Detecting In-Person Conversations in Noisy Real-World Environments with Smartwatch Audio and Motion Sensing
This work addresses the challenge of monitoring social interactions for applications in behavioral science or health, but it is incremental as it builds on existing multimodal sensing methods.
The paper tackled the problem of detecting in-person conversations in noisy environments using smartwatch audio and motion data, achieving 82.0% macro F1-score in lab settings and 77.2% in semi-naturalistic settings.

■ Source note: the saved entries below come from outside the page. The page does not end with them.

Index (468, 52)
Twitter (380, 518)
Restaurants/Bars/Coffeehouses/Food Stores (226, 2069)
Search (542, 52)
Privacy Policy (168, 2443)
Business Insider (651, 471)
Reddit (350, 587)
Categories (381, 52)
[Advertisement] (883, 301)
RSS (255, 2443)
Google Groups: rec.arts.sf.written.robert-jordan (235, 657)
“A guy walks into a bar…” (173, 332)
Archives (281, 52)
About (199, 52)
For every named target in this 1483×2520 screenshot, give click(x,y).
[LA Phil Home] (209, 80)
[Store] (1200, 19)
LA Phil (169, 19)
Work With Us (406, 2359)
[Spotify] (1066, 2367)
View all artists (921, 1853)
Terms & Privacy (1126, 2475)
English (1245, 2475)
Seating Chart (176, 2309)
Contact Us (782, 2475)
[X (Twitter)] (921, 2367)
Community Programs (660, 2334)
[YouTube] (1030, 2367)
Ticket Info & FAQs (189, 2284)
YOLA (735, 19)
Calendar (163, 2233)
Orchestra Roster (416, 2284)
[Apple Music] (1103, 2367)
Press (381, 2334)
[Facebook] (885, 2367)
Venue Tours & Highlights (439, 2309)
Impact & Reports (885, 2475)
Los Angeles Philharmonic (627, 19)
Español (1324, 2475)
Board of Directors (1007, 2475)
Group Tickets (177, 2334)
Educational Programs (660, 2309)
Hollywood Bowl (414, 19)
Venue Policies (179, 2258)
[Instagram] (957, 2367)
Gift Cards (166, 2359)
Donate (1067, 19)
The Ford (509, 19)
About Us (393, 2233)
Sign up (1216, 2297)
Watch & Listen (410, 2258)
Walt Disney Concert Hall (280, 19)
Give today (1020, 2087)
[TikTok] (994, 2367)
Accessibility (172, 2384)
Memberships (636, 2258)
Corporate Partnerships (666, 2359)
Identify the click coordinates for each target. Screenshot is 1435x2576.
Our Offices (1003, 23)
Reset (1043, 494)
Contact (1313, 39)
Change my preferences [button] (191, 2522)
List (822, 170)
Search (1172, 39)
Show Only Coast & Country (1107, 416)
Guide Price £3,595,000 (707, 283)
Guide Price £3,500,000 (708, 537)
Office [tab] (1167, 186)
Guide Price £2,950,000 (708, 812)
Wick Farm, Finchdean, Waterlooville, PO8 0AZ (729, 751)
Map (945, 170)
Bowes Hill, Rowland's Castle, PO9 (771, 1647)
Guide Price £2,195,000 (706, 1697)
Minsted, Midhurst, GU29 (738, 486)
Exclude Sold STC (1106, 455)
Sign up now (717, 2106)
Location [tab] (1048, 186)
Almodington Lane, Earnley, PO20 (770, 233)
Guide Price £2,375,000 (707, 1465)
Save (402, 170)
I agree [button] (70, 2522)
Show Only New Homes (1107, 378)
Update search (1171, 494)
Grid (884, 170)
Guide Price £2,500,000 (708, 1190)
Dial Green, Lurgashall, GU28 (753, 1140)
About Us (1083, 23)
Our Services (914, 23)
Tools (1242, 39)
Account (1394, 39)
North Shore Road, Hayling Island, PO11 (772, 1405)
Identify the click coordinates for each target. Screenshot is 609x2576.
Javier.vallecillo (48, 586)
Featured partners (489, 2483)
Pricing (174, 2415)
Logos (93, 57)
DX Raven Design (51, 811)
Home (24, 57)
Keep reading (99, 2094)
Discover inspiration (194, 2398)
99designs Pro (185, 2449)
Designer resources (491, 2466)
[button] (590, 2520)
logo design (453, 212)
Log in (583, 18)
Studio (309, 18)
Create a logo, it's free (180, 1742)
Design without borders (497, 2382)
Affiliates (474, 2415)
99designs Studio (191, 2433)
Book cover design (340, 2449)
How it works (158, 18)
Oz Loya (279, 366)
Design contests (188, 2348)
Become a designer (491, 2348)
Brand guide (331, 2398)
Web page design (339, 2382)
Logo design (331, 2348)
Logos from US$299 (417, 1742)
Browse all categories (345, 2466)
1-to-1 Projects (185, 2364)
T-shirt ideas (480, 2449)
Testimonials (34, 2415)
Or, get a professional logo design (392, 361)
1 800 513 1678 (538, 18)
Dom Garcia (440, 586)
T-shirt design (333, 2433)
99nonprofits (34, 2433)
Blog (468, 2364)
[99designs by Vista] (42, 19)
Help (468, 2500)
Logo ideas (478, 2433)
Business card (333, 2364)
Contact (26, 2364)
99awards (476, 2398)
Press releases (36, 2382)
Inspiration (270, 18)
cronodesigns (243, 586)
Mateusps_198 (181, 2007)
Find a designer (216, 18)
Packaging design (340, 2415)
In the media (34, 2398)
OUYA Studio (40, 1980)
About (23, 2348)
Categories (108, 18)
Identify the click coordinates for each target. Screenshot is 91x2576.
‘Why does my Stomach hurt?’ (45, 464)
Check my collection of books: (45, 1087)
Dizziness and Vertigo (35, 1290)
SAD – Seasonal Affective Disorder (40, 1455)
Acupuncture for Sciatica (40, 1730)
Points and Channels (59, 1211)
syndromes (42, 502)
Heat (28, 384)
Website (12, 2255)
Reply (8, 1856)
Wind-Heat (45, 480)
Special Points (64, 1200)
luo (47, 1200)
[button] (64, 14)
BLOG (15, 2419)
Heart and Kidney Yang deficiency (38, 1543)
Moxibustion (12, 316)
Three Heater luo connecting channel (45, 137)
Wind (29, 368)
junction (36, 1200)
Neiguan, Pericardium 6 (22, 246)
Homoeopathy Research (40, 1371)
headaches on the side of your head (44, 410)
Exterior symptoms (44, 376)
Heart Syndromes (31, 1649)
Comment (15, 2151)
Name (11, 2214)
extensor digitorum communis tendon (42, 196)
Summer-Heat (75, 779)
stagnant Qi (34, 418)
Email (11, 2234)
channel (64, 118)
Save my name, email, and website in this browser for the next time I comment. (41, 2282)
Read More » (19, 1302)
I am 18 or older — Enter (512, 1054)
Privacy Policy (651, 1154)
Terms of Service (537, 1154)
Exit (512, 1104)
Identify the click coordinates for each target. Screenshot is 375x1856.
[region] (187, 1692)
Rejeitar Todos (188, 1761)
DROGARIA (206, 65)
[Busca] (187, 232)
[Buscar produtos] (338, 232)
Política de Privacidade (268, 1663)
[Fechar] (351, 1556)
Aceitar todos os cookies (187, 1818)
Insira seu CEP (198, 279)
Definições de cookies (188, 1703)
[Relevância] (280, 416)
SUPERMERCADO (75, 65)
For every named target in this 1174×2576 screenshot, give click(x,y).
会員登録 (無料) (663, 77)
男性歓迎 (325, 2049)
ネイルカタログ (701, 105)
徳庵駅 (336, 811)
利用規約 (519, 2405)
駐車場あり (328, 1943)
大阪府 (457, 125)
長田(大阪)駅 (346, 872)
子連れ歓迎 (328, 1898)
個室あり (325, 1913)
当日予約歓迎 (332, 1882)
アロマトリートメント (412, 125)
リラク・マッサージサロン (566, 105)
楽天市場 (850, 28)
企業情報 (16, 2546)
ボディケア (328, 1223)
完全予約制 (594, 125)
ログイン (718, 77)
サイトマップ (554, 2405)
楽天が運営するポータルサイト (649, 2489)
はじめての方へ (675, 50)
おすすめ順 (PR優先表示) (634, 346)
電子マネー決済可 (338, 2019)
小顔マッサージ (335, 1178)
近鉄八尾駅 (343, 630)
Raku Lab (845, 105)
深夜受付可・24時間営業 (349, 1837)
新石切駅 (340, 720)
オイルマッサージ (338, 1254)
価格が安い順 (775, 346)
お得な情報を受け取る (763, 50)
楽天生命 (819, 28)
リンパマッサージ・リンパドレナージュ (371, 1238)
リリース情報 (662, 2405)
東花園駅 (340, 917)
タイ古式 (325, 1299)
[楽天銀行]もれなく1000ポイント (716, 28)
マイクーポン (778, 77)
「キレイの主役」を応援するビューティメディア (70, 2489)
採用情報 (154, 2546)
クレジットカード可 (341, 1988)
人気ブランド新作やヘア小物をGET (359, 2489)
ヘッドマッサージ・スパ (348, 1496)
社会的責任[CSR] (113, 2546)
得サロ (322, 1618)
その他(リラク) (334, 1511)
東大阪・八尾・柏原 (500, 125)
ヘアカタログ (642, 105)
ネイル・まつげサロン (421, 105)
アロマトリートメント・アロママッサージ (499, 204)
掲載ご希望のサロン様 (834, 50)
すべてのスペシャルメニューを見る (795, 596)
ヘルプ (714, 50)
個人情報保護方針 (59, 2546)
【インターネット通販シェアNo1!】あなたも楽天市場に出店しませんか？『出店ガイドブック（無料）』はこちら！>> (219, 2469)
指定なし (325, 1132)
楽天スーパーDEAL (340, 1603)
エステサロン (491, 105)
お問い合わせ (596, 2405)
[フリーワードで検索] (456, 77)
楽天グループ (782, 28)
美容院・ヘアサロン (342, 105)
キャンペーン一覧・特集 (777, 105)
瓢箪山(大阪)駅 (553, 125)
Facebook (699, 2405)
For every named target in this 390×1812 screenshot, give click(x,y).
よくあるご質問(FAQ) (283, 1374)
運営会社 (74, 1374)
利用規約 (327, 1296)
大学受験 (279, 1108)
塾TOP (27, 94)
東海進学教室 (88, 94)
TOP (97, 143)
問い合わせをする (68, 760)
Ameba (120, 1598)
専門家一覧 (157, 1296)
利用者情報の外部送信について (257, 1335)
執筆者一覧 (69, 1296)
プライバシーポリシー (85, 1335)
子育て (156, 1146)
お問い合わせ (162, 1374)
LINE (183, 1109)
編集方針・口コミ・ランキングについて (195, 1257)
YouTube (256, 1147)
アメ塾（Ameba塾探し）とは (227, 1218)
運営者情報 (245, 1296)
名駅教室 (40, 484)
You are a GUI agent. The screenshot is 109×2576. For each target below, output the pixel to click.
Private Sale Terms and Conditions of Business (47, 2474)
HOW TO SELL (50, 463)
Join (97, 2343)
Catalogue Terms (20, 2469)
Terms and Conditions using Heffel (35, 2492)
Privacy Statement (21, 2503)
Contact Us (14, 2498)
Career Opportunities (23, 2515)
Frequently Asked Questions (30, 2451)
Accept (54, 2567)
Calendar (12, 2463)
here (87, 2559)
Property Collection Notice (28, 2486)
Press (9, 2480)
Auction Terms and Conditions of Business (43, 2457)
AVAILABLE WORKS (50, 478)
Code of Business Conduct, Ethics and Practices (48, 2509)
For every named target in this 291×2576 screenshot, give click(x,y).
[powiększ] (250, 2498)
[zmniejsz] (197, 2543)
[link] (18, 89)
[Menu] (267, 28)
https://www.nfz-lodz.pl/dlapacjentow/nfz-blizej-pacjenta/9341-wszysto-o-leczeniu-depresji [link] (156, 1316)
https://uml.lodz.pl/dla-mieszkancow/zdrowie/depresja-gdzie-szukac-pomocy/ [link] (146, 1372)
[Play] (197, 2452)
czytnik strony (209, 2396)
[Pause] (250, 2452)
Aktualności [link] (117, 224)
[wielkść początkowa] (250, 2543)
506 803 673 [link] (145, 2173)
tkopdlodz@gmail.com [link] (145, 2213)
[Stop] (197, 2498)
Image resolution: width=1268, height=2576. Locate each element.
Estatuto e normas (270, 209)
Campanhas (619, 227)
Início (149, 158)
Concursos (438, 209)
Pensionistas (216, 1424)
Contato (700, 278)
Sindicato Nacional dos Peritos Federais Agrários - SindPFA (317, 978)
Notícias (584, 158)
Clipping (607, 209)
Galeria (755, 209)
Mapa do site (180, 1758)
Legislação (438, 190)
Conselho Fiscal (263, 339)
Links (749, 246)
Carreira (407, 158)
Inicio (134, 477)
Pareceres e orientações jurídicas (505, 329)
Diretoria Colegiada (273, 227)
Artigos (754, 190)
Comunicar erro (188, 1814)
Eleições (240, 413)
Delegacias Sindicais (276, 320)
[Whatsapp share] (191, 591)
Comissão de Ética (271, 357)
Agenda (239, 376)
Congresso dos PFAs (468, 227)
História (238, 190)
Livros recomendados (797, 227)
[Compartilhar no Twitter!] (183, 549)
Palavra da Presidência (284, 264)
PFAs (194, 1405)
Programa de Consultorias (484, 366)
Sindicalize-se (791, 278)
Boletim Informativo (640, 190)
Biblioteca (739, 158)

Social interactions play a crucial role in shaping human behavior, relationships, and societies. It encompasses various forms of communication, such as verbal conversation, non-verbal gestures, facial expressions, and body language. In this work, we develop a novel computational approach to detect a foundational aspect of human social interactions, in-person verbal conversations, by leveraging audio and inertial data captured with a commodity smartwatch in acoustically-challenging scenarios. To evaluate our approach, we conducted a lab study with 11 participants and a semi-naturalistic study with 24 participants. We analyzed machine learning and deep learning models with 3 different fusion methods, showing the advantages of fusing audio and inertial data to consider not only verbal cues but also non-verbal gestures in conversations. Furthermore, we perform a comprehensive set of evaluations across activities and sampling rates to demonstrate the benefits of multimodal sensing in specific contexts. Overall, our framework achieved 82.0$\pm$3.0% macro F1-score when detecting conversations in the lab and 77.2$\pm$1.8% in the semi-naturalistic setting.